*DESCRIPTION OF THE TASK*: Copy out the data in full, keeping each line exactly as it reads.

(Dataset items)

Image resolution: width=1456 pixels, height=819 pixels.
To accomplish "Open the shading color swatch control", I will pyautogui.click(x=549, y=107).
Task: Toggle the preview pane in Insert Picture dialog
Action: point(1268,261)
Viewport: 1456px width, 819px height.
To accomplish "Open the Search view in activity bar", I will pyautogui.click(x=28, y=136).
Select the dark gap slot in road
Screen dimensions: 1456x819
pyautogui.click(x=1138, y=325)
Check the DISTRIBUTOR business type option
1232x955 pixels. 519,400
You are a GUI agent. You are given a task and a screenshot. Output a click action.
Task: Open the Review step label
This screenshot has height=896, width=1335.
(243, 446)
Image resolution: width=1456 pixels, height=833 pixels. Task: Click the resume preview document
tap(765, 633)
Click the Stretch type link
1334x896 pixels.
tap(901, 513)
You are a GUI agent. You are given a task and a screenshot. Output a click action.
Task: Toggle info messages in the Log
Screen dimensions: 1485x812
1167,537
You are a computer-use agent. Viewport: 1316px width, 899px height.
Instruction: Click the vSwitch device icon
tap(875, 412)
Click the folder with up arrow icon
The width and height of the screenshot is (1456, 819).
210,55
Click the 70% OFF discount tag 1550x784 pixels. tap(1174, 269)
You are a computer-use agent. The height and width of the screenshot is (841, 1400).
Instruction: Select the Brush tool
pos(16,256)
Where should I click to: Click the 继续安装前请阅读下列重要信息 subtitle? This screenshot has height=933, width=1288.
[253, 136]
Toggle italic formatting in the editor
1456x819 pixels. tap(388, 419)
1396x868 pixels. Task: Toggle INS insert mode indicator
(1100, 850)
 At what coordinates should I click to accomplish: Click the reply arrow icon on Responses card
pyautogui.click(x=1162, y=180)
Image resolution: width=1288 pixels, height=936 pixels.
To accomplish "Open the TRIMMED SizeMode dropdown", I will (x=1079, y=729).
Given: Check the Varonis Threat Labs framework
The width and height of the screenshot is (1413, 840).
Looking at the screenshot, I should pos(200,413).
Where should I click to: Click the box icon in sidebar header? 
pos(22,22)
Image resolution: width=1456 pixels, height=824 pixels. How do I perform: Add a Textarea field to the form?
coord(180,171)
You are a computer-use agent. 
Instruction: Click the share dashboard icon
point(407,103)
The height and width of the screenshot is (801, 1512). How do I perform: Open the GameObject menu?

*RESPONSE AREA*:
Image resolution: width=1456 pixels, height=819 pixels.
To accomplish "Open the shading color swatch control", I will pyautogui.click(x=549, y=107).
Task: Toggle the preview pane in Insert Picture dialog
Action: point(1268,261)
Viewport: 1456px width, 819px height.
To accomplish "Open the Search view in activity bar", I will pyautogui.click(x=28, y=136).
Select the dark gap slot in road
Screen dimensions: 1456x819
pyautogui.click(x=1138, y=325)
Check the DISTRIBUTOR business type option
1232x955 pixels. 519,400
You are a GUI agent. You are given a task and a screenshot. Output a click action.
Task: Open the Review step label
This screenshot has height=896, width=1335.
(243, 446)
Image resolution: width=1456 pixels, height=833 pixels. Task: Click the resume preview document
tap(765, 633)
Click the Stretch type link
1334x896 pixels.
tap(901, 513)
You are a GUI agent. You are given a task and a screenshot. Output a click action.
Task: Toggle info messages in the Log
Screen dimensions: 1485x812
1167,537
You are a computer-use agent. Viewport: 1316px width, 899px height.
Instruction: Click the vSwitch device icon
tap(875, 412)
Click the folder with up arrow icon
The width and height of the screenshot is (1456, 819).
210,55
Click the 70% OFF discount tag 1550x784 pixels. tap(1174, 269)
You are a computer-use agent. The height and width of the screenshot is (841, 1400).
Instruction: Select the Brush tool
pos(16,256)
Where should I click to: Click the 继续安装前请阅读下列重要信息 subtitle? This screenshot has height=933, width=1288.
[253, 136]
Toggle italic formatting in the editor
1456x819 pixels. tap(388, 419)
1396x868 pixels. Task: Toggle INS insert mode indicator
(1100, 850)
 At what coordinates should I click to accomplish: Click the reply arrow icon on Responses card
pyautogui.click(x=1162, y=180)
Image resolution: width=1288 pixels, height=936 pixels.
To accomplish "Open the TRIMMED SizeMode dropdown", I will (x=1079, y=729).
Given: Check the Varonis Threat Labs framework
The width and height of the screenshot is (1413, 840).
Looking at the screenshot, I should pos(200,413).
Where should I click to: Click the box icon in sidebar header? 
pos(22,22)
Image resolution: width=1456 pixels, height=824 pixels. How do I perform: Add a Textarea field to the form?
coord(180,171)
You are a computer-use agent. 
Instruction: Click the share dashboard icon
point(407,103)
The height and width of the screenshot is (801, 1512). How do I perform: Open the GameObject menu?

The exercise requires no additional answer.